Kilat Fitzgerald / Winonan
Tuesday Oct. 11 marked National Coming Out Day, and Winona State University celebrated the day with a week full of activities, beginning with social justice educator and Black Lives Matter Minneapolis Co-Founder Adja Gildersleve discussing the activism behind it.
Coming Out Day began in 1988 on October 11 to honor the first March on Washington for Lesbian and Gay Rights the year before. This recent 28th anniversary serves as a mile marker for the movement, being a year after the Supreme Court legalized same-sex marriage across all 50 states. However, as Gildersleve explained, there is still much more work to be done.
The presentation, titled “Not This Era, Resisting Erasure in Our Movements.” Brought to light several figures that are not well known to the public because they did not fit the picture that mainstream media would have preferred.

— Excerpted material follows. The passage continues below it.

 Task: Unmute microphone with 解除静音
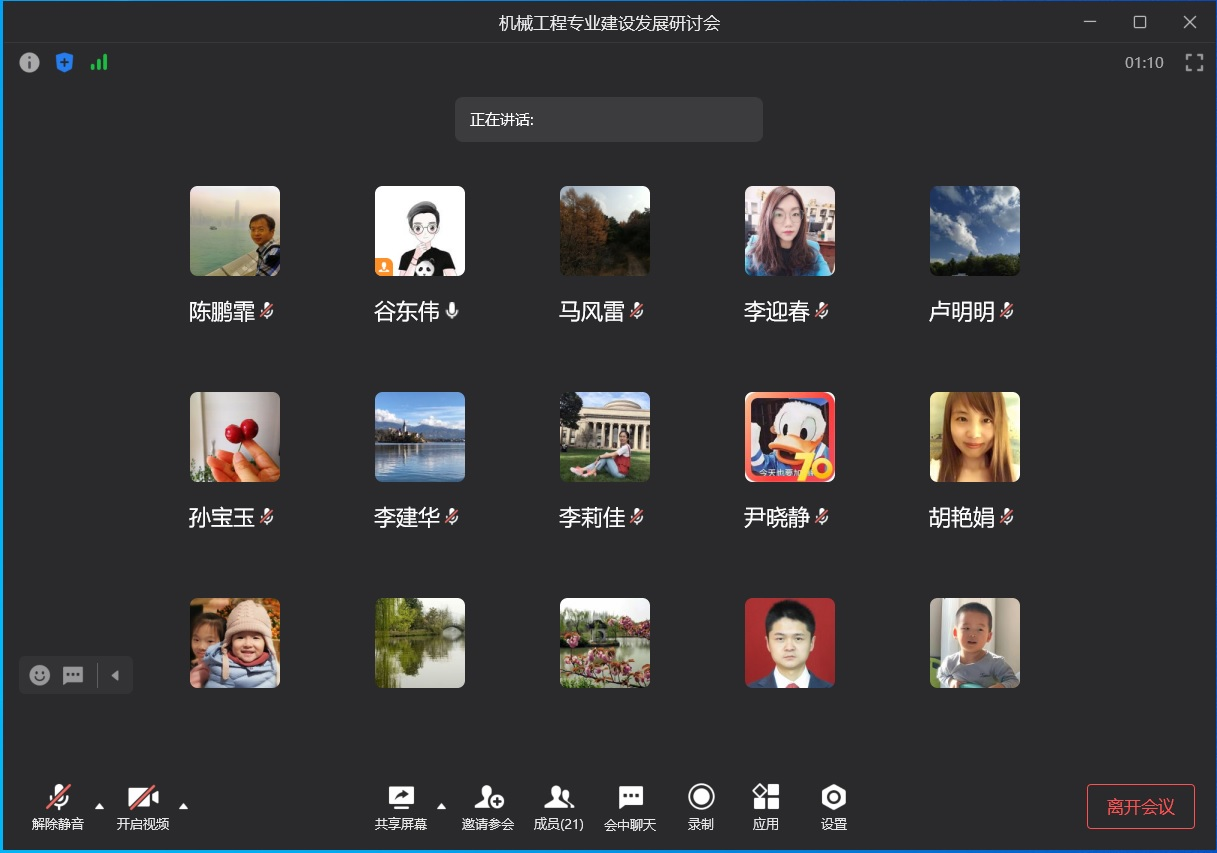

Claudette Colvin was the first person to be arrested for resisting bus segregation in Montgomery, Ala., as opposed to Rosa Parks. It was determined by leaders of the NAACP at the time, she was not “respectable” enough, because she was a pregnant teenager. For this reason, her status as a pioneer in the Civil Rights Movement was erased. It is this politically motivated rewriting of history that Gildersleve is working to combat.
The session was an exploration of the dynamic between the two civil rights efforts of the LGBTQ Community and Black Lives Matter, while showing how they both fight to make life better for erased individuals.
“Our movements right now are saying ‘no more.’ We’re here for each other, and we’re really seeing what liberation looks like,” Gildersleve said.
Director of Inclusion and Diversity Alex Hines, said, “We offer a great co-curricular programs on campus. Social Justice leadership retreats to provide the skills for your toolbox to have these conversations. They’re not always going to be comfortable conversations.”
Gildersleve fights for the rights of the LGBTQ agenda and Black Lives Matter, both an important issue in many people’s daily lives. However, in the past the two movements have been painted by some media outlets as having opposing views. An embodiment of this perceived conflict was seen during the aftermath of the Proposition 8 in the state of California. Proposition 8 was seen as a defeat for the LGBTQ community, as it approved a statewide ban on same-sex marriage.
Afterwards, a poll was released stating, “70 percent of the black voters were in favor of proposition eight. We know now that’s not true. It turns out that was a false number,” Gildersleve said.
At the time, however, it was an opportunity for channels to pit the two groups against each other. Due to the ever-present permeation of white supremacy, activists felt the pressure to compartmentalize a part of their sexual identity to prioritize their racial identity. Gildersleve showed how the two movements are not antagonistic, but can work together for mutual progression.
“The black community was blamed for Proposition 8 happening,” Gildersleve said. “That was unfair.”